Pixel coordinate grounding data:

[Start of section]

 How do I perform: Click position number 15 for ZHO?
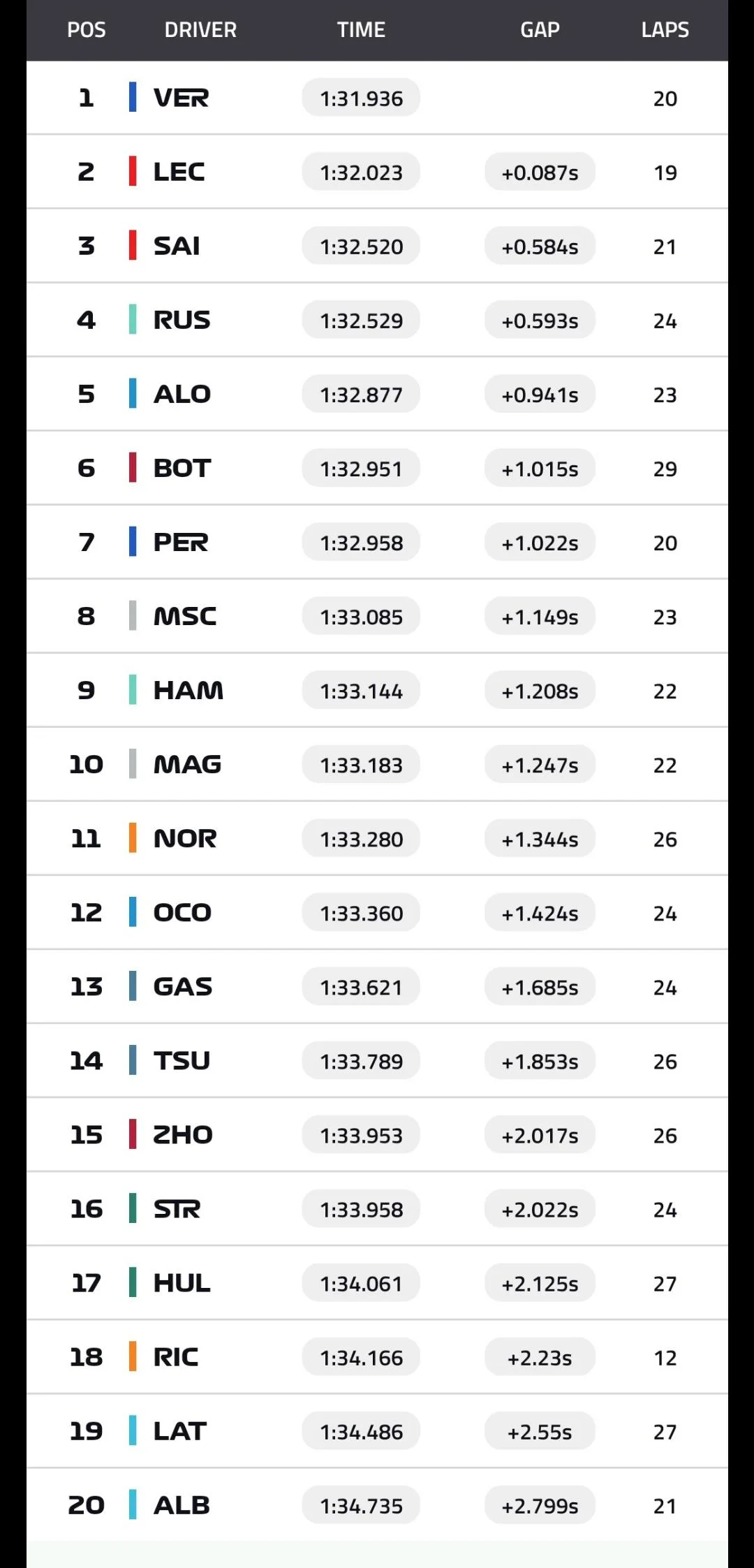pyautogui.click(x=87, y=1135)
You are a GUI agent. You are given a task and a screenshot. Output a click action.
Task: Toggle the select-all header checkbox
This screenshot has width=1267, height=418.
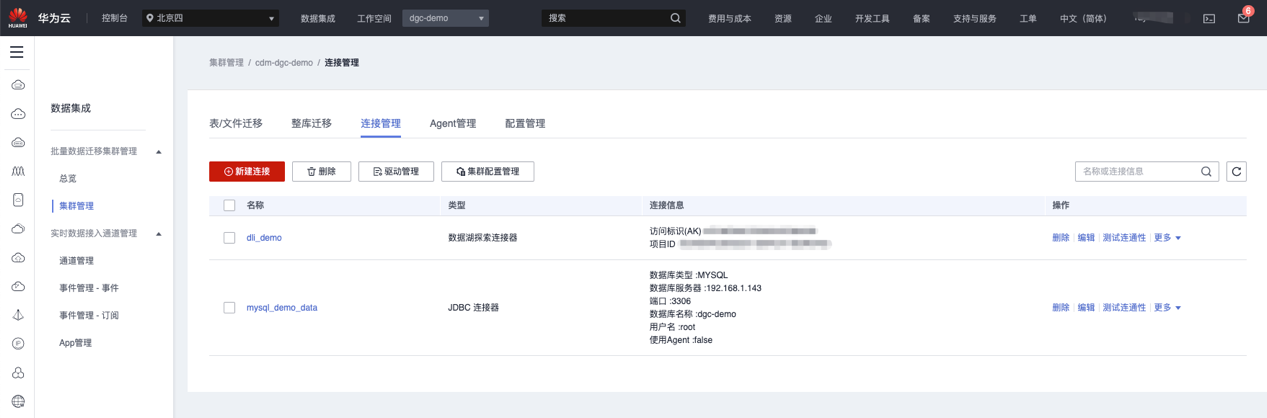[x=229, y=205]
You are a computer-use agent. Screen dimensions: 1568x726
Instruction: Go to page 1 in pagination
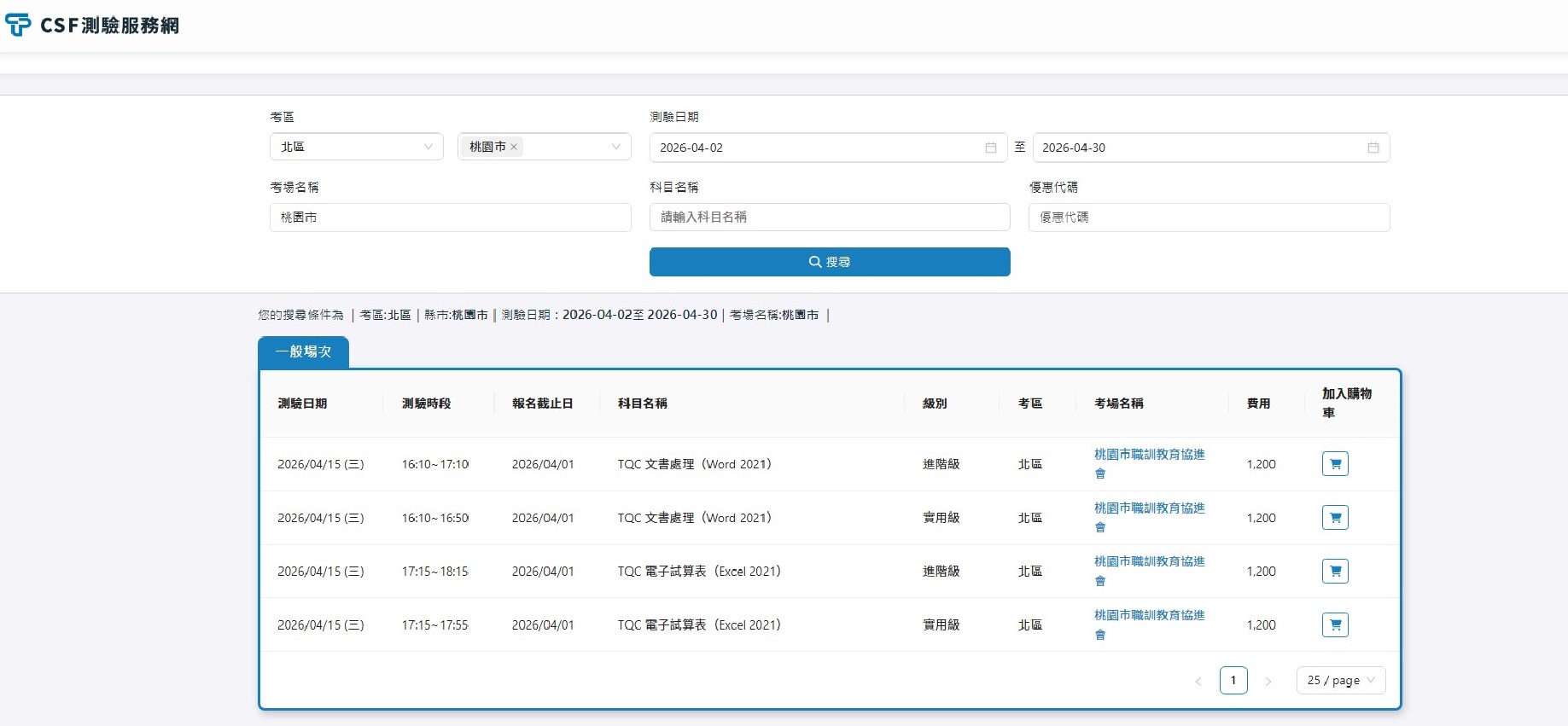(x=1233, y=680)
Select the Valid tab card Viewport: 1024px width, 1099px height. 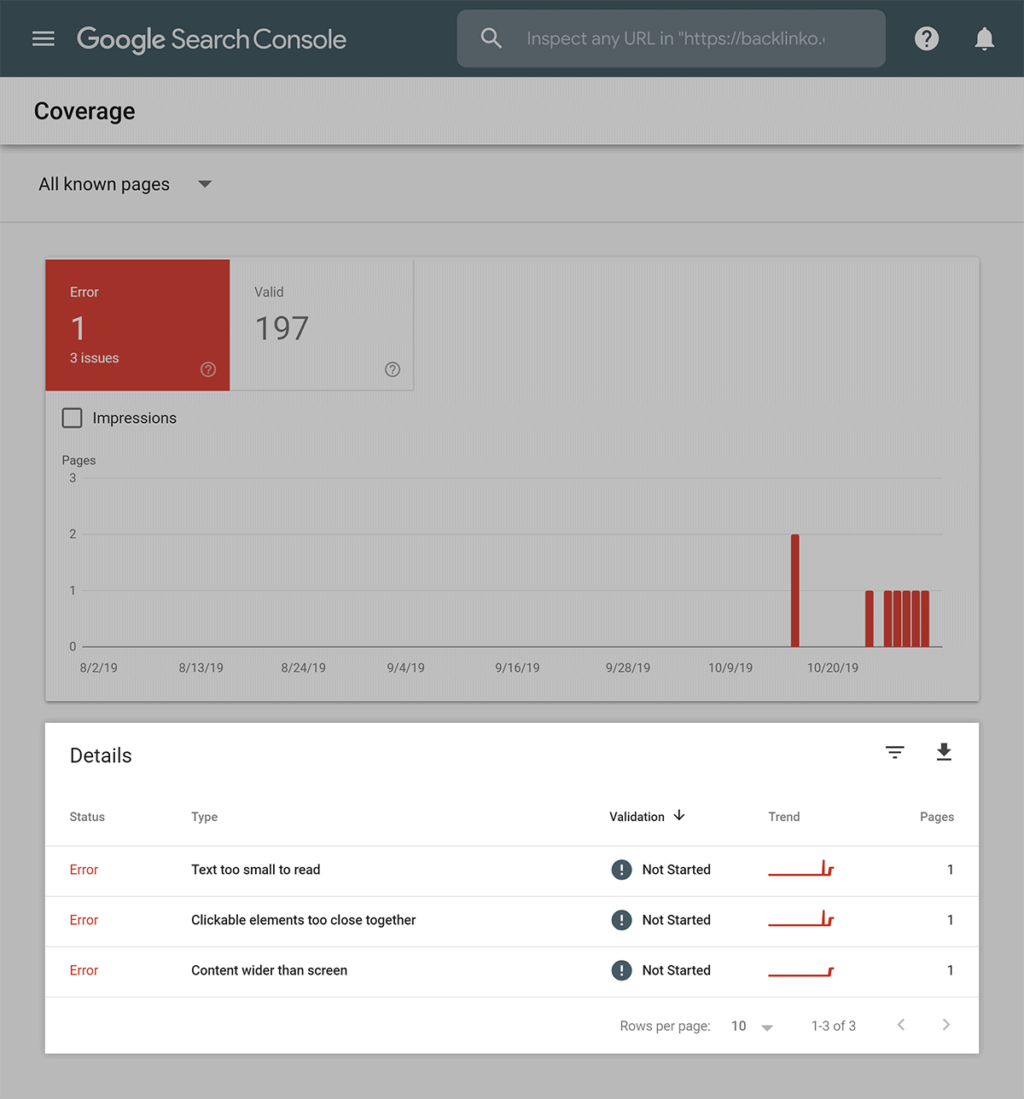[321, 325]
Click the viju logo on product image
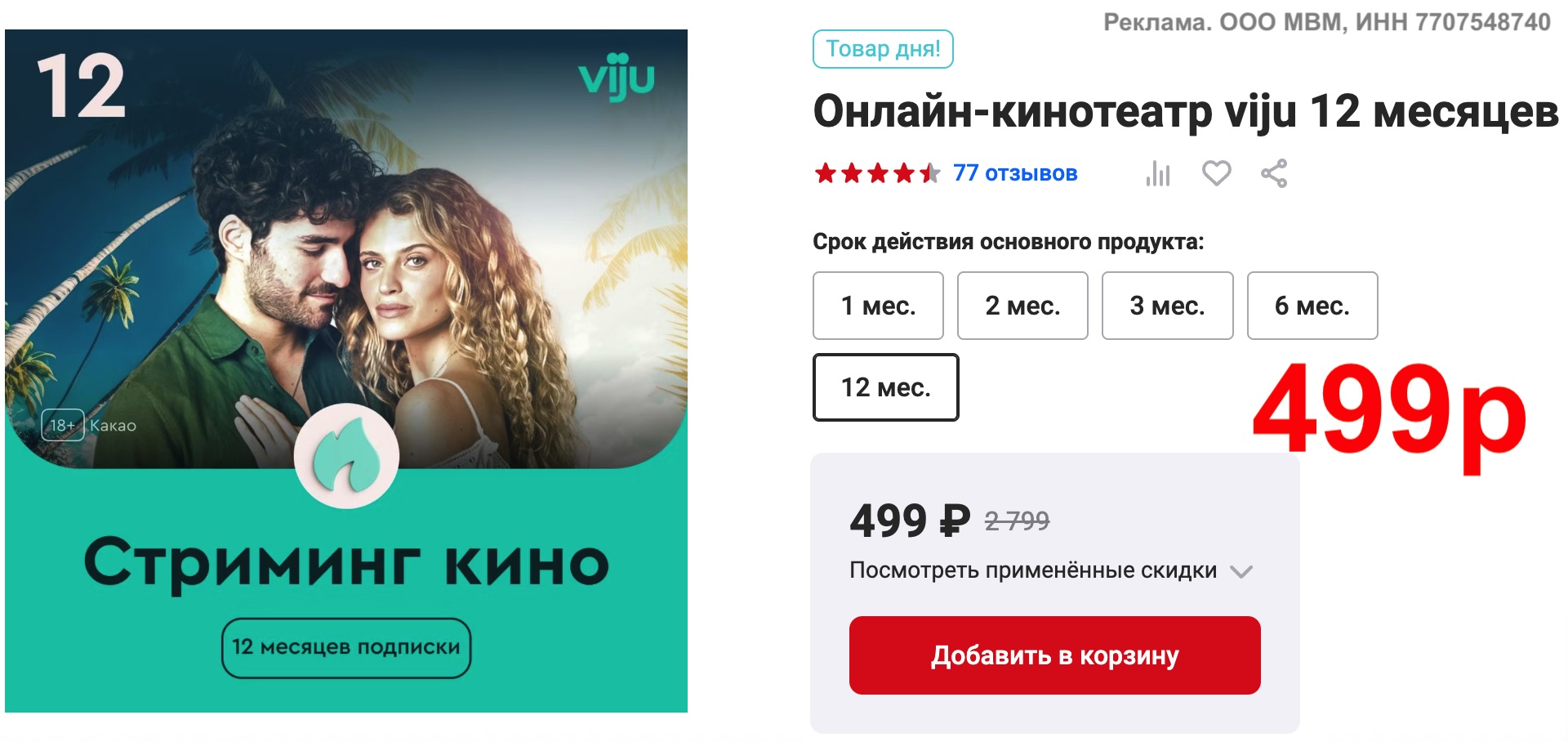This screenshot has width=1568, height=742. 617,77
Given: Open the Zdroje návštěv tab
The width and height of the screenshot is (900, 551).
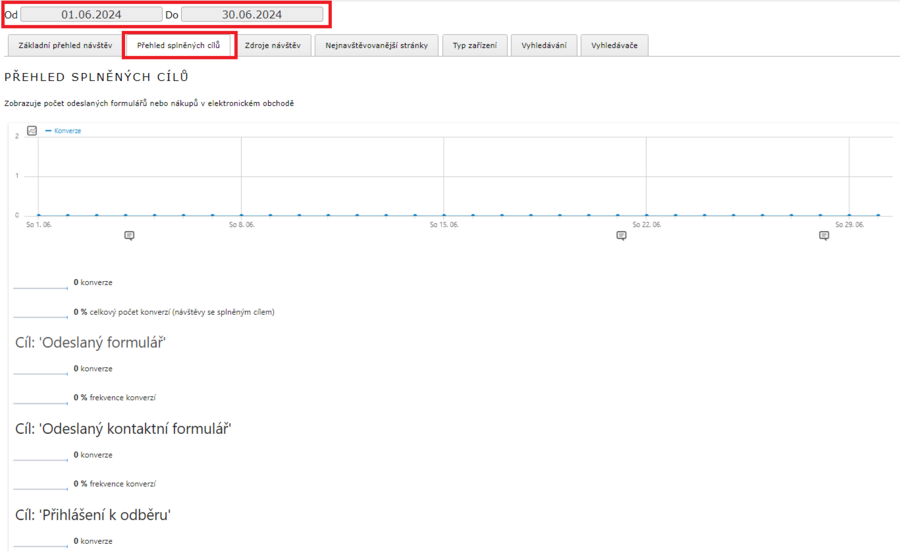Looking at the screenshot, I should point(272,45).
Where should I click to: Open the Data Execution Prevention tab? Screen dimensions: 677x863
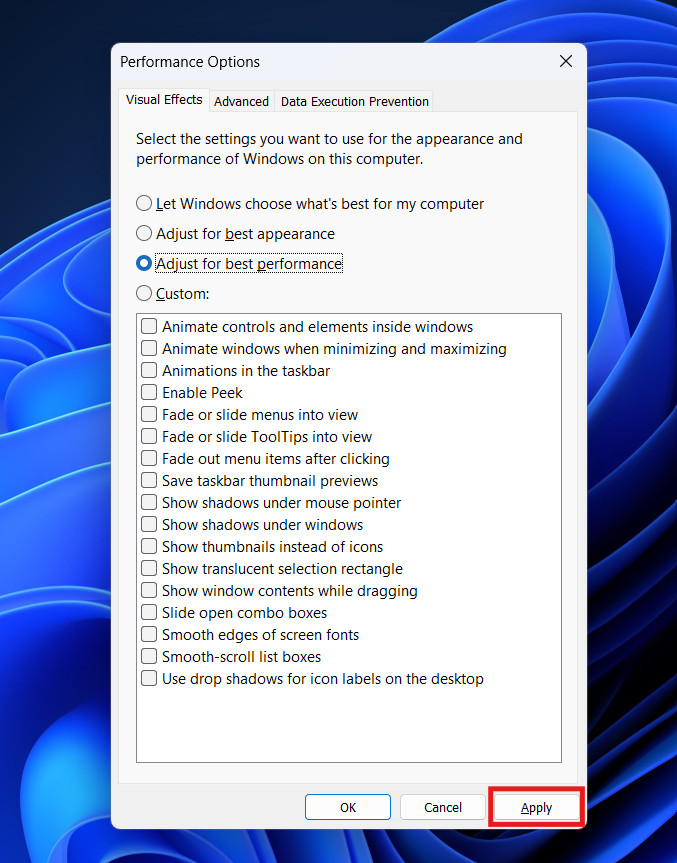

[End of section]

** GOAL OF THE EXERCISE **
Give back exactly the lines running from the one that contains "Click the viju logo on product image" to the end of the records, including both of those lines and excluding every picture.

** WRITTEN RESPONSE **
Click the viju logo on product image
This screenshot has width=1568, height=742. 617,77
Given: Open the Zdroje návštěv tab
The width and height of the screenshot is (900, 551).
Looking at the screenshot, I should point(272,45).
Where should I click to: Open the Data Execution Prevention tab? Screen dimensions: 677x863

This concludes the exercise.